Food & Drink

How was your weekend? GoogaMooga edition

GoogaMooga, Flickr photo courtesy of Wally Gobetz.

Foodstock or fatpocalypse? If you missed GoogaMooga, here’s a 9-word recap: Saturday sucked, Sunday better, yay for Hall and Oates. Of course there’s much more to say about the Moog, where depression-era food lines put a damper on things on Saturday. The early bad buzz may have led to thinner the crowds for Sunday, reducing beer lines to two hours. (Guestimate!) Tell us your war stories, your harrowing encounters with the porta potties, your hookups (and we don’t mean that fried chicken banh mi), and where you ate afterwards. And if you didn’t make it to the Moog, don’t sweat it! What did you do? Litquake reports especially welcome.

 

8 Comments

  1. david

    the more i think about it, seems pretty insensitive to serve foie gras and roast ducks for a park where they killed all the geese. what’s next robin burgers? too much disconnect in general. i saw a lot of no smoking signs, and trees getting smoked out by roasted animals cooking. at least the music was good but the beer was so overpriced. it’s raining now which sucks if there’s a lot of garbage left over it could wash down to the lake. so many people i saw had no idea where they were, how were they supposed to? i am left wondering if the public had any say in the decision to bring this festival here. im cool with celebrate brooklyn and a lot of other events but this was just too much. prospect park just seems too delicate for this, and it’s pretty inconsiderate to people who just want to throw a frisbee or walk the dog to privatize the park like this. events like this are what they did all that work to governor’s island for.

    • Andrew

      What do you mean privitize the park? Prospect park is huge, so much of the park was untouched by this festival. On the way in there were people everywhere enjoying the park without being at the festval. Oh no they served foie gras how dare they. Stop crying.

  2. I guess everybody missed the fact that if you volunteer for one 1/2 day shift, you get $50 worth of free food/drink vouchers. I worked 2 shifts, didn’t spend a dime, and never waited in a line longer than 30 minutes— anyone who waited any longer is a fool. For all the cry babies out there, I sure saw a hell of a lot of people enjoying themselves both days.

  3. I was there both days. Arrived around 3pm Saturday, waited a loooooong time for food the first time through the lines. Made a second food run around 5:30 and found it much quicker, but with fewer options. Didn’t even bother with alcohol because we heard the line just to get ID checked was an hour, and the lines at the drink stands were equally bad.

    Arrived earlier Sunday, got ID checked right away, got most of our high-priority food items out of the way before peak hours, then had a few drinks and whiled away the afternoon. By midafternoon, a LOT of the vendors in the main beer pavilion were sold out.

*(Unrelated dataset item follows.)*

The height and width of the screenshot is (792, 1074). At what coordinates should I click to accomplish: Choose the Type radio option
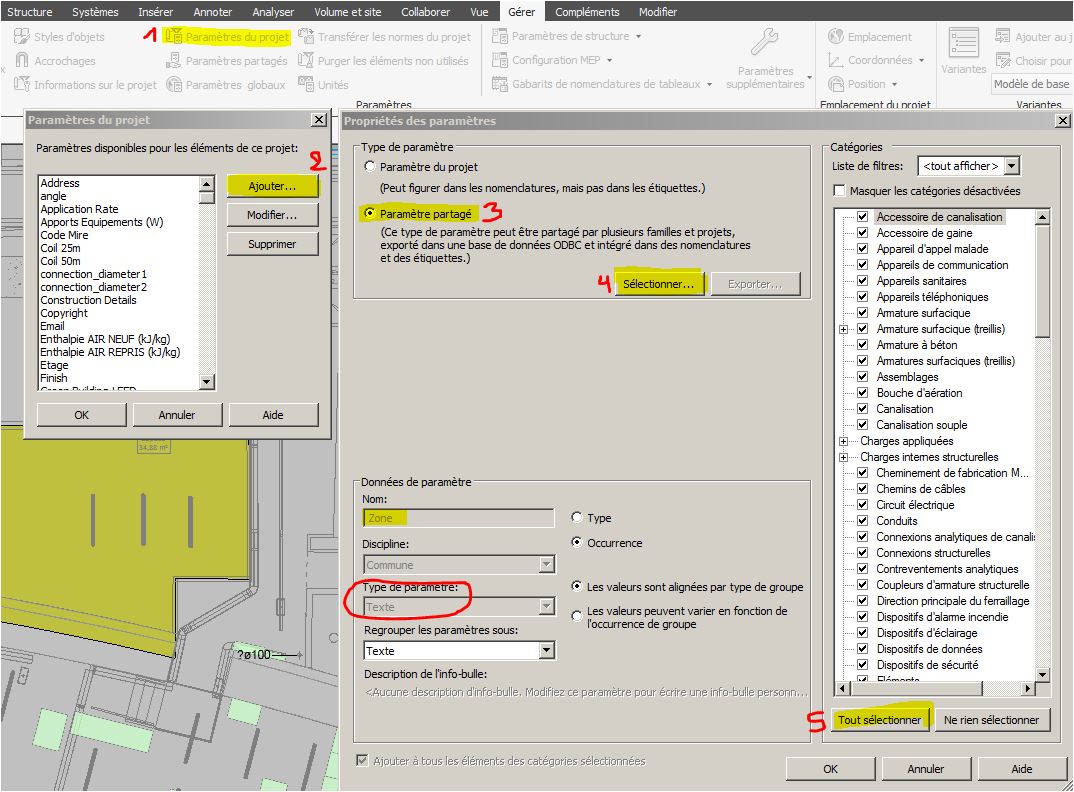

    That was really our main frustration – waaaaay too many of the vendors sold out of things. Come on, you know there were going to be 40,000 people each day. FREEZE MORE BANANAS.

  4. Arrived Saturday at 2:00.
    Here’s the sequence: wait in line for 10 to 15 minutes to get to the entrance, then you wait in line 30 minutes to get an ID bracelet (and I am 45 f*cking years old for chr*ssakes). Then you are told that you cannot buy beer with cash, but have to go find a special string of tickets, which means you wait in another line. You also can’t use anything but “approved” containers to have beer in, so had to buy a special glass in order to be served. So now we were four lines in, and haven’t been served a single beer or molecule of food yet. The lines for beer and food were something like 20 minutes to half an hour, so from the front gate to plastic plate and cup, we are talking six lines, and probably the better part of two hours of waiting. The food selection was amazing, but it became simply tantalizingly goofy after a stretch because you couldn’t get to ANY of it. And they sold tickets to this thing, so they knew how many people were coming, so vendors running out of beer and food after a few hours seemed…odd. Those intrepid and patient enough to wait to the end of the lines discovered that the charges were approximately $6 for a “taste,” and much more for something that looked like a plate. Now, I happen to know another area festival where you can get food–typically in larger portions and almost right away – it’s called the city of New York.
    We left without any food. Holy Toledo!